Jonathan Griffith, product manager for Industrial Communications & Power Supplies at AutomationDirect, wrote an article for the April 2019 issue of the Applied Automation supplement to Control Engineering and Plant Engineering titled Working with the cloud. Griffith says implementing cloud-based remote access is often the first step to implementing Industrial Internet of Things (IIoT) and Industrie 4.0 applications for improved data visualization.
There are several advantages of cloud-based data storage and access systems as compared with on-premises systems. Worldwide cloud connectivity only requires access to the Internet via a wired, Wi-Fi or cellular link. On-premises connectivity is considerably more complex, particularly for users located offsite.
Data storage in the cloud and access to it allows users to gain insight through data visualization. Configurable dashboards using widgets for remote viewing allow visualization of cloud-based data from any device connected to the Internet such as a laptop, a PC, a smartphone or a tablet.
Cloud-based applications allow users to access and visualize data from anywhere to gain insight to a machine or process.
Data logging can be local, cloud-based or a combination of both. Many programmable logic controllers (PLCs) and human machine interfaces (HMIs) include onboard memory for local data storage on an SD-card or a USB drive. An industrial plant or facility also may have network-based database servers maintained by the IT department.
However, with data logging to the cloud, the possibilities are much greater. It’s possible to create and maintain a cloud-based data system, or to use an end-to-end solution offered by a service provider.
Creating a cloud-based data system requires some level of IT expertise, albeit less than doing so on-premises. For example, Amazon Web Services (AWS) is a popular cloud services provider, offering many of the features needed for those wanting to host their own cloud-based data systems.
Although every data logging solution does not have a VPN router, using one provides the required security along with remote access and programming functionality.
Protocols and Router Configuration
While industrial Ethernet protocols have been advancing, some newer protocols such as message queuing telemetry transport (MQTT) are often a better solution. MQTT has become one of the most common protocols for data logging to the cloud due to its low resource requirements and excellent reliability, even over low-bandwidth networks.
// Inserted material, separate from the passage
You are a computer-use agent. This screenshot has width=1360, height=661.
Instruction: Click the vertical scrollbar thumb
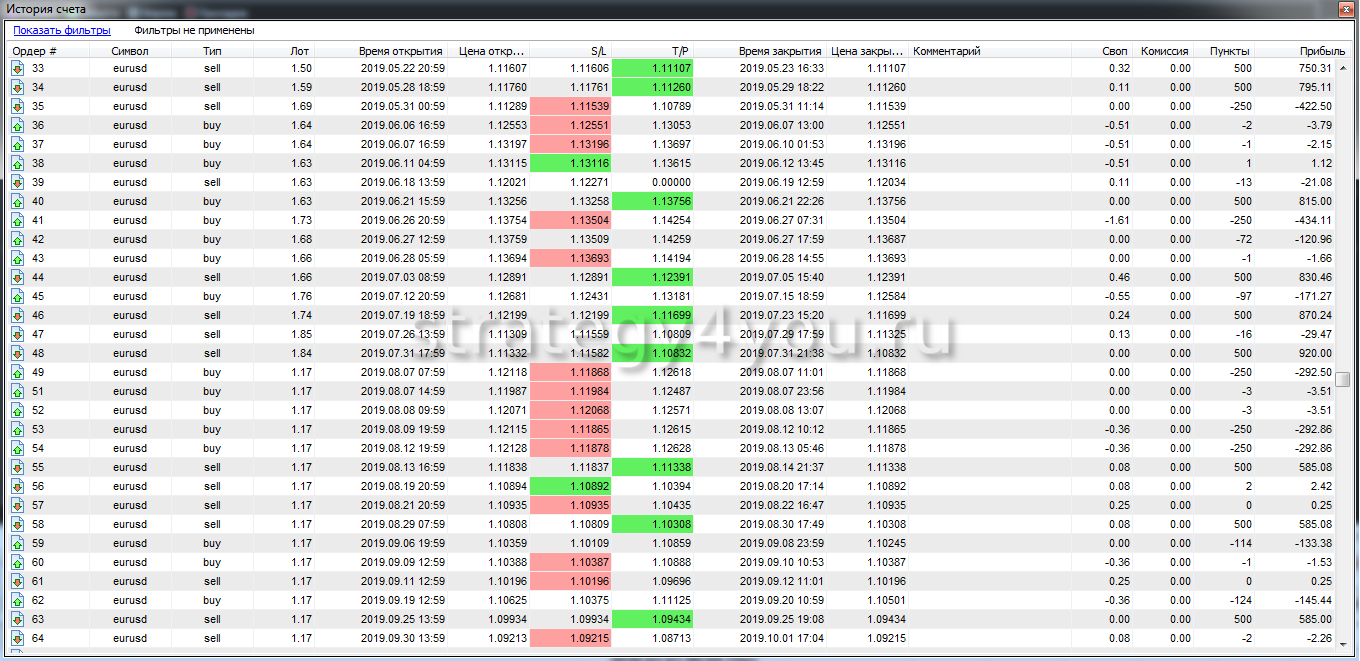pos(1342,379)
Instead of using a request-response system where clients constantly poll for new data from a server, MQTT uses a publish-subscribe methodology.
One popular end-to-end solution uses a VPN router with support for multiple industrial protocols including Modbus TCP, EtherNet/IP, Siemens S7, OPC-UA, BACnet and others—allowing data gathering from any components supporting these protocols, such as PLCs and HMIs.
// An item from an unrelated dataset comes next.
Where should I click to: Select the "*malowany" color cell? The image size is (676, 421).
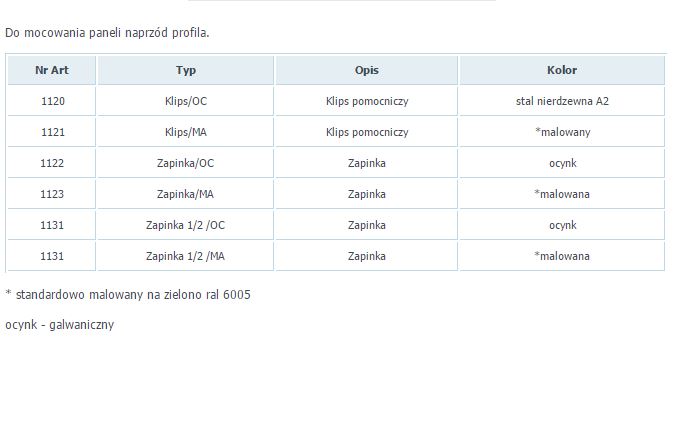point(562,132)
Data Manipulation and Notification
Once the data is logged to the cloud, users need a way to visualize it. Many end-to-end solutions allow live monitoring and creation of widgets for data visualization.
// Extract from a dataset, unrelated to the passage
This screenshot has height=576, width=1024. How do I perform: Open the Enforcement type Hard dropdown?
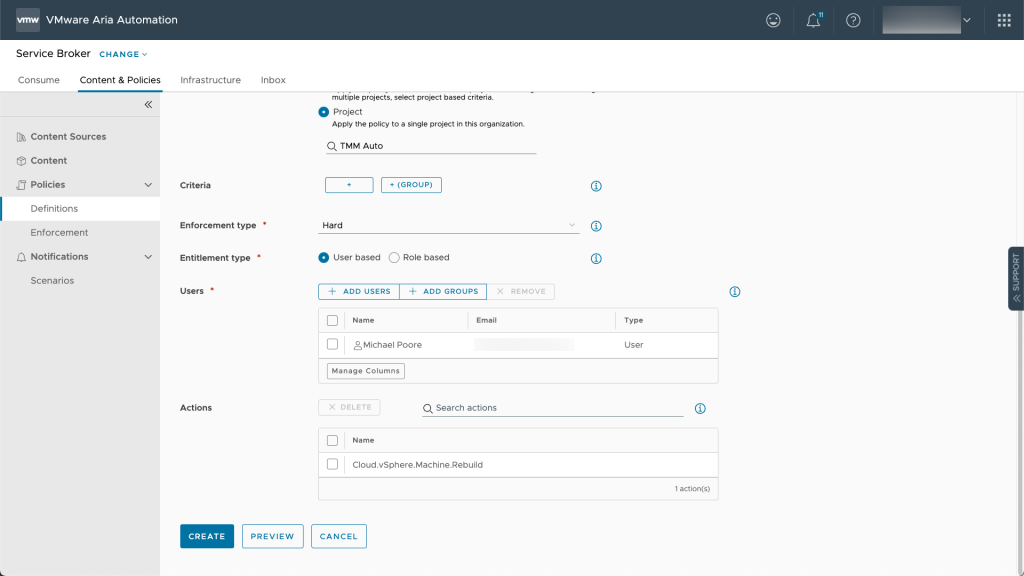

Widgets can be used to display live and historical data as a number value, or as a Boolean status such as true or false. Through simple configuration, users can enable a cloud notify function to alert workers based on predefined machine or process conditions. These notifications can be categorized as low, medium or high priority—allowing users to choose which notifications they’d like to receive.
The Cloud for All
The cloud works well for small, medium and large companies logging, accessing and visualizing data. The cost of entry is very affordable hardware and a data subscription (free or a monthly fee based on data usage and the service provider), and configuration is quick.
For example, consider Woodwest Controls, a Colorado-based system integrator. The company works on brewing, wastewater and other projects.
Woodwest Controls uses AutomationDirect’s StrideLinx solution to monitor automation systems installed at their customers’ sites. The main components of these systems are typically an AutomationDirect HMI and PLC. At a microbrewery, the PLC controls temperatures in the fermentation and brite tanks. These tanks need to be held at specific temperatures, which must be monitored closely by the brewer.
The temperatures of 14 fermentation vessels and six brite tanks are monitored using one dashboard with two panels, one for fermentation tanks and one for brite tanks.
Griffith says when it comes to the cloud, think big:
There is much that can be done with data logged to the cloud and accessed from it. This data can be used to improve efficiencies in machines and processes. Users can take advantage of these connections to stay informed about production volumes, process status, system alarms, raw material usage, energy consumption, maintenance needs and more. With the right technology, it’s easy to start small and experiment with remote access and data logging at one site, and then scale up and deploy to other production lines and sites.